## REQUIRED ACTION
Restate verbatim the span of lines below between the line with "The height and width of the screenshot is (256, 485)." and the line with "Instruction: Click the", including those two lines, and only that span.

--- START ---

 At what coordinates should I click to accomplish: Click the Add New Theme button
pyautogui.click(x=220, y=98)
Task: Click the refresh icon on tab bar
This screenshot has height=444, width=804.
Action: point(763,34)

--- END ---
--- START ---

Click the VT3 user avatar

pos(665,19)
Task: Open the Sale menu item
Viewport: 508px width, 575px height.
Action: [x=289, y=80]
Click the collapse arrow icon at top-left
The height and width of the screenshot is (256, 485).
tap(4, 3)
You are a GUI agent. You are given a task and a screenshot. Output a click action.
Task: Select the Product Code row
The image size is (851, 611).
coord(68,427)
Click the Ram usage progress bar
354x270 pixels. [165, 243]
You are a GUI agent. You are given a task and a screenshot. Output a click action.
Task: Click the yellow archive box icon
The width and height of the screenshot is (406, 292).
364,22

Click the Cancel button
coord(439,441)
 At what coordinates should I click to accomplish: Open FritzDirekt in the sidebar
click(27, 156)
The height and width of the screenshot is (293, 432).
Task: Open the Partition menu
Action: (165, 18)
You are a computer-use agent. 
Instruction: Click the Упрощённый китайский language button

--- END ---

## SOLUTION
The height and width of the screenshot is (256, 485).
tap(4, 3)
You are a GUI agent. You are given a task and a screenshot. Output a click action.
Task: Select the Product Code row
The image size is (851, 611).
coord(68,427)
Click the Ram usage progress bar
354x270 pixels. [165, 243]
You are a GUI agent. You are given a task and a screenshot. Output a click action.
Task: Click the yellow archive box icon
The width and height of the screenshot is (406, 292).
364,22

Click the Cancel button
coord(439,441)
 At what coordinates should I click to accomplish: Open FritzDirekt in the sidebar
click(27, 156)
The height and width of the screenshot is (293, 432).
Task: Open the Partition menu
Action: (165, 18)
You are a computer-use agent. 
Instruction: Click the Упрощённый китайский language button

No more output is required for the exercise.